所有不庄重的节目都不被允许上台,比如街舞、小品云云。
能上台的,都是绝活和特长,能彰显大学生积极风貌那种。
比如乐器演奏、古典舞、诗朗诵、美声,就连情情爱爱的流行歌曲都一首没有。
作为东道主,《西游之中》创新舞台剧是核心,亦是压轴。
前两个小时的演出,让看客们哈欠连天的同时,掌声叫好不断。
阳光运动项目组走访各地,对这个架势也习惯了。
说白了,活跃、朝气、自由,在这里是看不到的,大家只是互相给面子,走走形式主义罢了。
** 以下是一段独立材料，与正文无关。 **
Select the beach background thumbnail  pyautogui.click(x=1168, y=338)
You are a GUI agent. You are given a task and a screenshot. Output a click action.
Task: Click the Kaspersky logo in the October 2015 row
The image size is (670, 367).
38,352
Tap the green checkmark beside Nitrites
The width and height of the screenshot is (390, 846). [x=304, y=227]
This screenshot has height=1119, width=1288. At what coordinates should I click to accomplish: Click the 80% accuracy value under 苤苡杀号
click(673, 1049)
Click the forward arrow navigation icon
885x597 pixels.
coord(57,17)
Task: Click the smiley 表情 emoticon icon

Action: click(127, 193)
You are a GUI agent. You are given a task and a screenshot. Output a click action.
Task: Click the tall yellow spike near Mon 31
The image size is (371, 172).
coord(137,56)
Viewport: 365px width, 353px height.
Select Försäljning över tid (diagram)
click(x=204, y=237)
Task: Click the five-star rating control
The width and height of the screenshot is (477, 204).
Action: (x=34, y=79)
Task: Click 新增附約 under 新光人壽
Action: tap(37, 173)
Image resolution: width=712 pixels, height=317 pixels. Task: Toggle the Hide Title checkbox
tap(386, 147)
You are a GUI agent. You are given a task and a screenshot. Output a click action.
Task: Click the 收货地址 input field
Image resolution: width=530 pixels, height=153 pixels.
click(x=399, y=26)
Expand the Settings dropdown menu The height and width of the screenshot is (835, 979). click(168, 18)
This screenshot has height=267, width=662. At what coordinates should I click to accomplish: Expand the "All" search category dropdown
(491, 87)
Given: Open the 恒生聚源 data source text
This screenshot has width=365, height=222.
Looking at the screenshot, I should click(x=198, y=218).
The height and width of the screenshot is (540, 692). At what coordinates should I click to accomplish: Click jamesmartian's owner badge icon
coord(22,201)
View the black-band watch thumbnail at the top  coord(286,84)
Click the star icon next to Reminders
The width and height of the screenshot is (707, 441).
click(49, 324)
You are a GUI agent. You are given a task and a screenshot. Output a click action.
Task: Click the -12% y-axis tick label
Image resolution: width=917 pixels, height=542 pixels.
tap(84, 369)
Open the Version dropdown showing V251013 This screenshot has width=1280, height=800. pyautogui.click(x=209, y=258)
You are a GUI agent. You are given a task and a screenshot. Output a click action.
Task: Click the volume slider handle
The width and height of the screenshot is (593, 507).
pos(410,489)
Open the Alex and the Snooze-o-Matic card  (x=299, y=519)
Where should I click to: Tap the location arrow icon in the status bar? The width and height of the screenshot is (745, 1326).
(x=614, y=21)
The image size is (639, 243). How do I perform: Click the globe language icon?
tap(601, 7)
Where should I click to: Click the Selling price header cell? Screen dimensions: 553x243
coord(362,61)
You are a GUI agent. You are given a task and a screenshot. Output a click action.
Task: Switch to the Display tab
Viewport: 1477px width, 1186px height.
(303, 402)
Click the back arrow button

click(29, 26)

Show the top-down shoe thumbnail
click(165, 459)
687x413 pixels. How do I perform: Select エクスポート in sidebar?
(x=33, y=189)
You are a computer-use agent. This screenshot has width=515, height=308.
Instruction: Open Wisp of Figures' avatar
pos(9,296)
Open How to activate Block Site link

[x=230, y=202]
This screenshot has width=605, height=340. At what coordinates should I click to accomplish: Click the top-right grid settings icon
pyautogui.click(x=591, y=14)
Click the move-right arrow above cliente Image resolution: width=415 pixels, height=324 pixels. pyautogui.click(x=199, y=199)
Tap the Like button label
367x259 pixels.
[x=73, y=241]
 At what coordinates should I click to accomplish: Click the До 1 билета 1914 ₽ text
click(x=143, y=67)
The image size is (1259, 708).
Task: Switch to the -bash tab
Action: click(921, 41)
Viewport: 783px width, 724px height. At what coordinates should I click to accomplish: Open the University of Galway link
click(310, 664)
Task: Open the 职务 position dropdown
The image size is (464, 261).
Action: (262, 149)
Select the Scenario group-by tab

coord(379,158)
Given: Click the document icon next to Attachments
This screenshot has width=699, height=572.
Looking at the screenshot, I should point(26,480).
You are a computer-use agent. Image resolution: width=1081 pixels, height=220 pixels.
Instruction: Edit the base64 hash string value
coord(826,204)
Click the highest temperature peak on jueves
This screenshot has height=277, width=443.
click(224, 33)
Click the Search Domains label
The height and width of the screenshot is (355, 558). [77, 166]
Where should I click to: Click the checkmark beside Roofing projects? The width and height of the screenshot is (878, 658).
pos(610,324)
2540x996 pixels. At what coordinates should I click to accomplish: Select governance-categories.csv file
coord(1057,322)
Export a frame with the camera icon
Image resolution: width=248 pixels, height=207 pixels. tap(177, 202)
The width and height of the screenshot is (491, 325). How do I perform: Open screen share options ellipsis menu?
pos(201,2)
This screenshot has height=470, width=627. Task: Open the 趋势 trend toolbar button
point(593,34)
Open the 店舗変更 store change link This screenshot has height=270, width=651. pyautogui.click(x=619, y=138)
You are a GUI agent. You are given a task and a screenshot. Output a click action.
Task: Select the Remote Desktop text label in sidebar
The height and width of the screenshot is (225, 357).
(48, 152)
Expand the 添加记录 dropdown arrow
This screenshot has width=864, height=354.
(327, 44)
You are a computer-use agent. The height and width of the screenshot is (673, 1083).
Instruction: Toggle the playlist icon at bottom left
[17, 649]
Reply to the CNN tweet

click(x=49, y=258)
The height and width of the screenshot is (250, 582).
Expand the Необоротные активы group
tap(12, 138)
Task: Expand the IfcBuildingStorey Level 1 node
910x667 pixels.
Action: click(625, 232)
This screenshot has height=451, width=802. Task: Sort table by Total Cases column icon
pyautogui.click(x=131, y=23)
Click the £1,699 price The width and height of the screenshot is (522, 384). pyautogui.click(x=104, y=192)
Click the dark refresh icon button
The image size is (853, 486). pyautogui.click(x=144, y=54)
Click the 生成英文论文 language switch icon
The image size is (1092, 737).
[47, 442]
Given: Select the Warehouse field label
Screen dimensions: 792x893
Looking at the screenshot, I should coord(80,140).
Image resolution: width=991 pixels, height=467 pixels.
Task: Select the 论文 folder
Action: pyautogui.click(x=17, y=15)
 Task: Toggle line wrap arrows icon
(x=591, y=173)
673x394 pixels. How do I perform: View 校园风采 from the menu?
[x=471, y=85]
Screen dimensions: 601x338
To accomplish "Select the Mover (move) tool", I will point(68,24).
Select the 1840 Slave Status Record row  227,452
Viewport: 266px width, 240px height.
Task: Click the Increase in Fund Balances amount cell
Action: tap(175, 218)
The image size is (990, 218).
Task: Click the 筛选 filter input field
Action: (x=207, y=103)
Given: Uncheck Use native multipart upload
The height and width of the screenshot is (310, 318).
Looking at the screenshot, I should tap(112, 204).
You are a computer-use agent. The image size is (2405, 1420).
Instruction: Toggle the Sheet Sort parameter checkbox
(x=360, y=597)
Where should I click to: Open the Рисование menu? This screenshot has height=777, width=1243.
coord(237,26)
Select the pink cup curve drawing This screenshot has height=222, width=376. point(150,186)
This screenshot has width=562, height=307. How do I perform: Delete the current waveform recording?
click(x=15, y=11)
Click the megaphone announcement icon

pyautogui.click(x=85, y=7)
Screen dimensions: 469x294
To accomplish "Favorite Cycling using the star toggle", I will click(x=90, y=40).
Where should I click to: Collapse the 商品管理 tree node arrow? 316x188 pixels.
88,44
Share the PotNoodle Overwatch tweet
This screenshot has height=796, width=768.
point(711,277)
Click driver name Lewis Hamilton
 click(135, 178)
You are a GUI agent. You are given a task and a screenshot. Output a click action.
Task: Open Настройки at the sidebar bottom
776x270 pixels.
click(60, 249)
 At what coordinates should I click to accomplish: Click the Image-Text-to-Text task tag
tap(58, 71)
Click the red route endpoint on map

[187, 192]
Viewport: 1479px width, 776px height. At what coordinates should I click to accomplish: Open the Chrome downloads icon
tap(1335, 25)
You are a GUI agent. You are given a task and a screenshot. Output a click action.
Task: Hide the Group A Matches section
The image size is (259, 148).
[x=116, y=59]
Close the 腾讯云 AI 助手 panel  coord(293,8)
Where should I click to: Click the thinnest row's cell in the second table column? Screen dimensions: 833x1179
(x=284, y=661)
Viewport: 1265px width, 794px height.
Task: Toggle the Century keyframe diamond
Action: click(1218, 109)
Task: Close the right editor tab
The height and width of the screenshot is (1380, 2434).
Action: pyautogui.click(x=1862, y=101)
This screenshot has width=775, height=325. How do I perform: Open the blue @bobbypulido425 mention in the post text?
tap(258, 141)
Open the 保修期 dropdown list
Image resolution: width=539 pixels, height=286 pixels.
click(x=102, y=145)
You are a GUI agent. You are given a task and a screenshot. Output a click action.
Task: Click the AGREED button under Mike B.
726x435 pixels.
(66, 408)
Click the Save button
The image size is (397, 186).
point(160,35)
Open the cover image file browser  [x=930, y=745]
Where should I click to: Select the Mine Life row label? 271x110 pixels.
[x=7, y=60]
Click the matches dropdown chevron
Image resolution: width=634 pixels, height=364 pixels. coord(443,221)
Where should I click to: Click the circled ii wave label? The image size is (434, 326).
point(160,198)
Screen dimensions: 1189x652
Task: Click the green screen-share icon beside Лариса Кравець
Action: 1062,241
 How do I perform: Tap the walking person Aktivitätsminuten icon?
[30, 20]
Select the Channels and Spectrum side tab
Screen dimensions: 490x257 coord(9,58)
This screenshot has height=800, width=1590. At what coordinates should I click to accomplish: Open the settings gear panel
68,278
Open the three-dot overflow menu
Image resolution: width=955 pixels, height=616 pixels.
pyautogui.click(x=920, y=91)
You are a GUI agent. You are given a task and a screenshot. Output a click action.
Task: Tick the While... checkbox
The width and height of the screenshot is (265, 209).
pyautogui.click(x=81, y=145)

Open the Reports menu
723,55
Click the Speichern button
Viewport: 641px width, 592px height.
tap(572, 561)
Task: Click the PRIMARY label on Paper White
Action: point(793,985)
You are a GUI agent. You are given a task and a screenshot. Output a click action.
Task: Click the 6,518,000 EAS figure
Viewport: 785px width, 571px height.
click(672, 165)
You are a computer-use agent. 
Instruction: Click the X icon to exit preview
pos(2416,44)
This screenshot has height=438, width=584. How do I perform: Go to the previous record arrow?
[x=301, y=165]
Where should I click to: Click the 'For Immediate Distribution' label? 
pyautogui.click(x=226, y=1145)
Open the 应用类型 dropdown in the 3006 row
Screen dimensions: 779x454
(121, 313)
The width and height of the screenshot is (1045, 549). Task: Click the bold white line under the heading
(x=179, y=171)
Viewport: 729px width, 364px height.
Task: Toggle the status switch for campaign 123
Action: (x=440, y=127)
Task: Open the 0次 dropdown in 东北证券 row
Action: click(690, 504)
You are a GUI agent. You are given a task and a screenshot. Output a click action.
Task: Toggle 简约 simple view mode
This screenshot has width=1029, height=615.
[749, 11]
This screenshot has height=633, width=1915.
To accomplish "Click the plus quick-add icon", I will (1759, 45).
之前最受欢迎的竟然是唢呐民乐版《致爱丽丝》,足以想象其无聊程度。
终于,到了最后一个节目。
所有人都很期待。
即便这份期待中参杂了九成的“即将解脱”心态。
所以,上台的LSP各位以及LSP编外成员徐婉莹,都受到了格外热烈的掌声与欢呼。
电控幕布向两侧缓缓打开。
幕开,灯灭。
站在舞台一角黑暗处的徐婉莹开麦说词。
“故土长安三千里,西行过半。
唐长老亲自送几个徒弟离开了女儿国,笑着念出最后一声“阿弥陀佛”,后来,猴子和紫霞仙子也离开了,去了谁也找不到的地方。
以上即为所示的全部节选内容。